Stored data
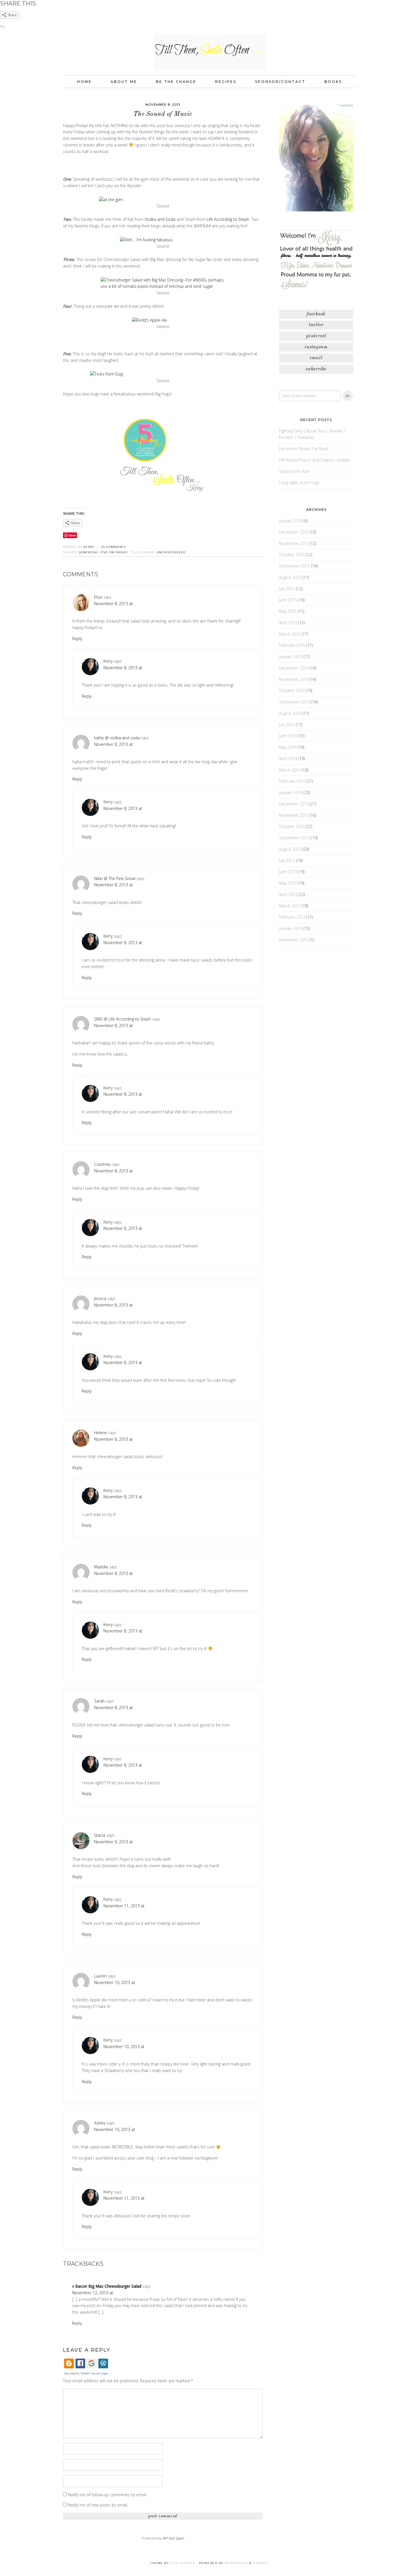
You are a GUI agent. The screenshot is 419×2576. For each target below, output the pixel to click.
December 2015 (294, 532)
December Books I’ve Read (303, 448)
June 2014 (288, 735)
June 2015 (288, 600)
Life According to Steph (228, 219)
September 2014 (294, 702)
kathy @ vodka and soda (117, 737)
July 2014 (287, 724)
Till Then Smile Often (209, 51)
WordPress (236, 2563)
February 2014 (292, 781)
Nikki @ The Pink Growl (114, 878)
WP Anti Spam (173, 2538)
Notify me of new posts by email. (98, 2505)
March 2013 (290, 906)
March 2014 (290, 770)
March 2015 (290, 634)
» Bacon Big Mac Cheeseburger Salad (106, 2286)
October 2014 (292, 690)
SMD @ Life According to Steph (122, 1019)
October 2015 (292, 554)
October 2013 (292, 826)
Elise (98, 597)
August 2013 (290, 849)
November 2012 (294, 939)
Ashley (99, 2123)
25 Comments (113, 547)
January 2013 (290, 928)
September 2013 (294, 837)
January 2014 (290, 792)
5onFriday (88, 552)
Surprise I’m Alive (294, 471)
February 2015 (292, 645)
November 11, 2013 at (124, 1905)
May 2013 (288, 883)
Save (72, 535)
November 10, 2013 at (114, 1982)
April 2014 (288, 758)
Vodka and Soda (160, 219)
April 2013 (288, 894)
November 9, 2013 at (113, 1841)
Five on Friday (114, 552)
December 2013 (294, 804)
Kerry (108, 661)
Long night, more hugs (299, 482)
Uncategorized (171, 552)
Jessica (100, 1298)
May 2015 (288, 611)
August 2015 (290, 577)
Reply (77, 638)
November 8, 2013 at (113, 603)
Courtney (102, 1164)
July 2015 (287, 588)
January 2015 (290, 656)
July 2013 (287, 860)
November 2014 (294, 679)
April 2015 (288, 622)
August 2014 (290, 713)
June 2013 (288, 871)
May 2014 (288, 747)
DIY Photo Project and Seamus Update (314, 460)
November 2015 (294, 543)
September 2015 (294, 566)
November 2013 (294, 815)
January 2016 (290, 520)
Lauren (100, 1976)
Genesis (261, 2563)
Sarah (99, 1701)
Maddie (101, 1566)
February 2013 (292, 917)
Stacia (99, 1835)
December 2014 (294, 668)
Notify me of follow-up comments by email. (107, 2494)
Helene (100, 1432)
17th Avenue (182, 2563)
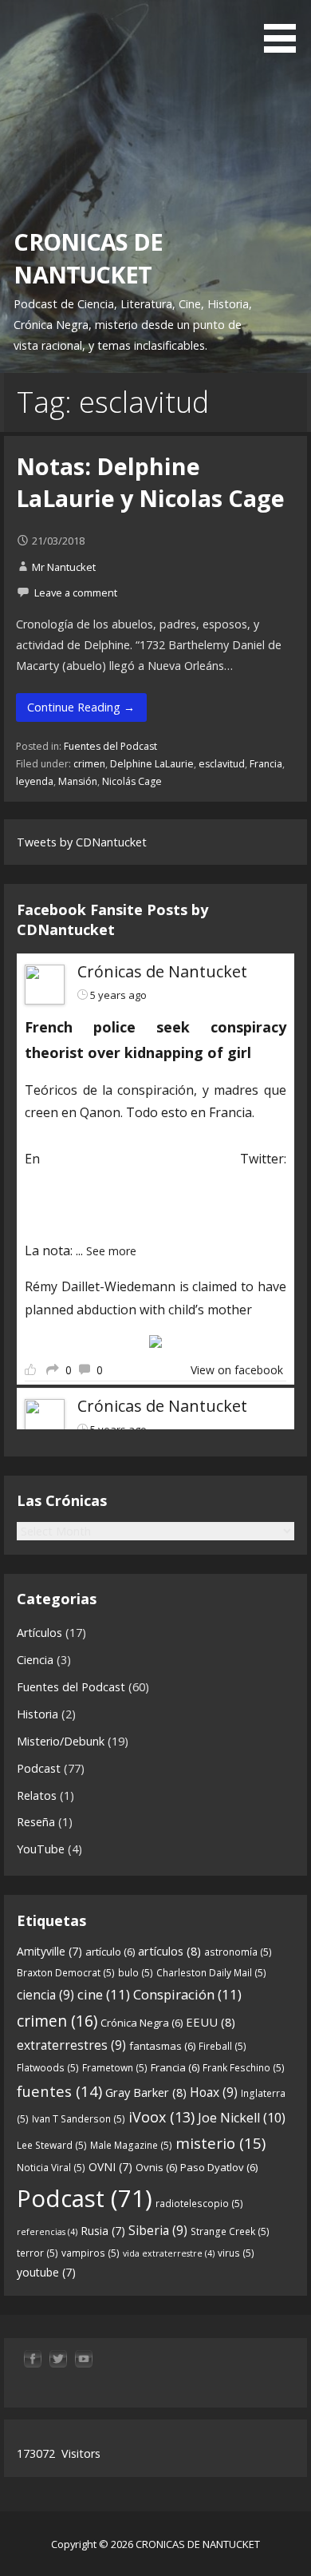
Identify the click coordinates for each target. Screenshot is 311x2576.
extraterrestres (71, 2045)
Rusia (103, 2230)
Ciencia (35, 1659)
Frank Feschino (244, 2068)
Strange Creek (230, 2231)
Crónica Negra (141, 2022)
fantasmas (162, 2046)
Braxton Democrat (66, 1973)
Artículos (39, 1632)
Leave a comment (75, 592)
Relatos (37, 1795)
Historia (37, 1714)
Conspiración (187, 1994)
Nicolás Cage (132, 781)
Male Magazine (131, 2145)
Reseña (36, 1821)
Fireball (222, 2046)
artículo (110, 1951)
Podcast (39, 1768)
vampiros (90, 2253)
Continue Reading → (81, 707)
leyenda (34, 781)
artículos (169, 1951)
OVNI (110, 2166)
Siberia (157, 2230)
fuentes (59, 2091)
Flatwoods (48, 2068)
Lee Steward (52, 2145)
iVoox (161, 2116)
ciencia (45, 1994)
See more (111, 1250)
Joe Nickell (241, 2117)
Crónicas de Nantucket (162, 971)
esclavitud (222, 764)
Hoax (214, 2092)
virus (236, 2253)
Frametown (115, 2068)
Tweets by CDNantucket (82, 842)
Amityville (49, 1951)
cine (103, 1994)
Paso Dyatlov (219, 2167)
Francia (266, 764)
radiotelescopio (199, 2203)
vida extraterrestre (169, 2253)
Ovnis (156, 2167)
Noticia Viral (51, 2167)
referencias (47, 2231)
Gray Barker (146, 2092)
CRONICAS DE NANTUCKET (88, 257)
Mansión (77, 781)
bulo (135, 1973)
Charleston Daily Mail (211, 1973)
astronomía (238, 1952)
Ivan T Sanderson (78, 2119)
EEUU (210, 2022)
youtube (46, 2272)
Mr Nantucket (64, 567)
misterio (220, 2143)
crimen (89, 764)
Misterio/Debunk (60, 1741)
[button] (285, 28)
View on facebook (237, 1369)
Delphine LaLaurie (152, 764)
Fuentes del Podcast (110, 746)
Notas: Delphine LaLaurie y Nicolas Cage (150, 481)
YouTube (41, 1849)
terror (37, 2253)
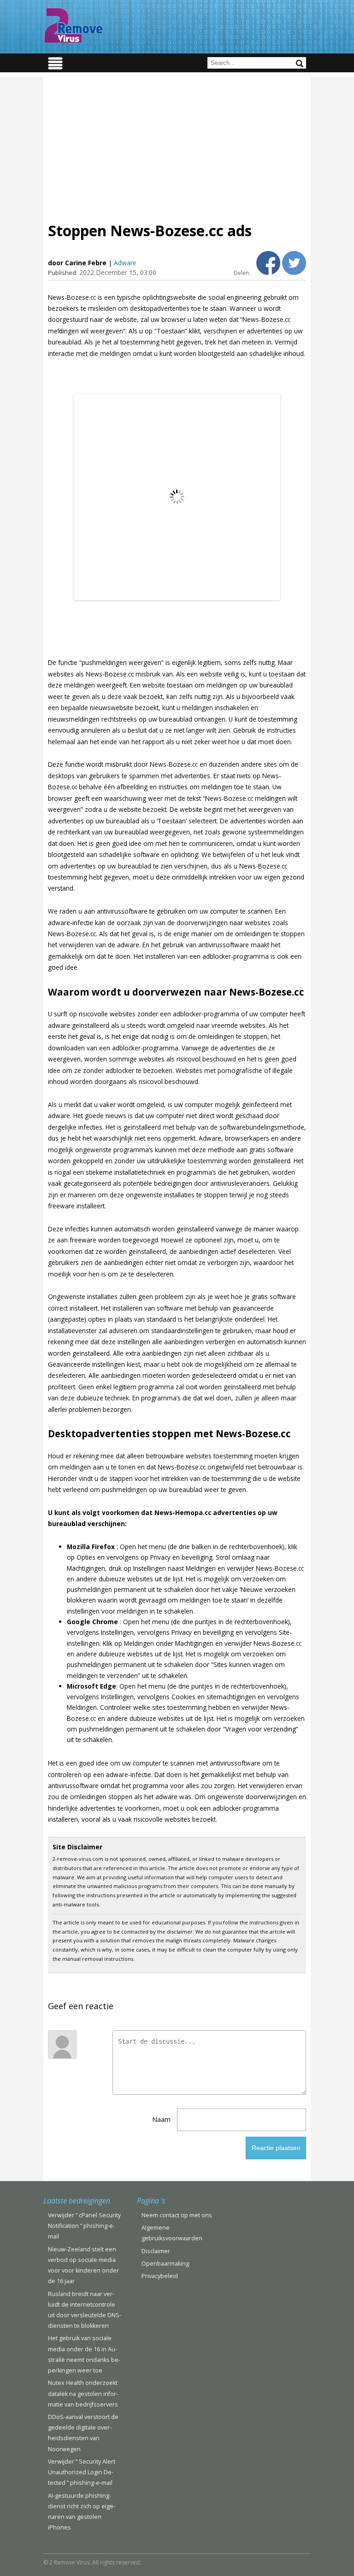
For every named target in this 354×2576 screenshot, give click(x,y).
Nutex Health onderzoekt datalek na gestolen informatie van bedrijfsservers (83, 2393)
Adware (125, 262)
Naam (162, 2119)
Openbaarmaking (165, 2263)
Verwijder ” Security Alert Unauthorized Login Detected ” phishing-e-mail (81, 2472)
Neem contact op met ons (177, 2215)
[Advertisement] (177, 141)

* * *

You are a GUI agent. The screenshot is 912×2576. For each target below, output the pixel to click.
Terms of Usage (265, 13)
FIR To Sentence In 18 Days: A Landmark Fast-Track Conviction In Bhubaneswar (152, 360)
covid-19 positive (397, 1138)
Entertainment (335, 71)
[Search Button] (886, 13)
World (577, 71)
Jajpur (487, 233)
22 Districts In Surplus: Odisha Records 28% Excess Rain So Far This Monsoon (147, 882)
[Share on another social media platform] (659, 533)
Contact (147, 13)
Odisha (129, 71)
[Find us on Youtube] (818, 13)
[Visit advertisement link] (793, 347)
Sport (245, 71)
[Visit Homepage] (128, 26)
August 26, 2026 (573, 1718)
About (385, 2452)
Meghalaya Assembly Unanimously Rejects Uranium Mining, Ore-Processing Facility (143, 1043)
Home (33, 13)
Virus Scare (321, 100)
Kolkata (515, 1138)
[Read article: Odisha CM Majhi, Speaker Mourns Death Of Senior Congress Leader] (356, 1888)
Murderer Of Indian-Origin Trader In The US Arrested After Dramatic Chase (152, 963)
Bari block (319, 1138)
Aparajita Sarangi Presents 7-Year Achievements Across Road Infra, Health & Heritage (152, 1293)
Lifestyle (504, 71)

* Exercise requirements *
Copy the lines above exactly, starting with the line that contains "Kerry (108, 661)" and ending with the line that contains "leyenda (34, 781)", and leave out any pictures.

* Task output *
Kerry (108, 661)
Long night, more hugs (299, 482)
Uncategorized (171, 552)
Jessica (100, 1298)
May 2015 (288, 611)
August 2015 (290, 577)
Reply (77, 638)
November 8, 2013 at (113, 603)
Courtney (102, 1164)
July 2015 (287, 588)
January 2015 (290, 656)
July 2013 (287, 860)
November 2014 (294, 679)
April 2015 (288, 622)
August 2014 (290, 713)
June 2013 (288, 871)
May 2014 (288, 747)
DIY Photo Project and Seamus Update (314, 460)
November 2015 (294, 543)
September 2015 (294, 566)
November 2013 (294, 815)
January 2016 (290, 520)
Lauren (100, 1976)
Genesis (261, 2563)
Sarah (99, 1701)
Maddie (101, 1566)
February 2013 (292, 917)
Stacia (99, 1835)
December 2014 (294, 668)
Notify me of follow-up comments by email. (107, 2494)
Helene (100, 1432)
17th Avenue (182, 2563)
Identify the click coordinates for each target. Screenshot is 311x2576.
extraterrestres (71, 2045)
Rusia (103, 2230)
Ciencia (35, 1659)
Frank Feschino (244, 2068)
Strange Creek (230, 2231)
Crónica Negra (141, 2022)
fantasmas (162, 2046)
Braxton Democrat (66, 1973)
Artículos (39, 1632)
Leave a comment (75, 592)
Relatos (37, 1795)
Historia (37, 1714)
Conspiración (187, 1994)
Nicolás Cage (132, 781)
Male Magazine (131, 2145)
Reseña (36, 1821)
Fireball (222, 2046)
artículo (110, 1951)
Podcast (39, 1768)
vampiros (90, 2253)
Continue Reading → (81, 707)
leyenda (34, 781)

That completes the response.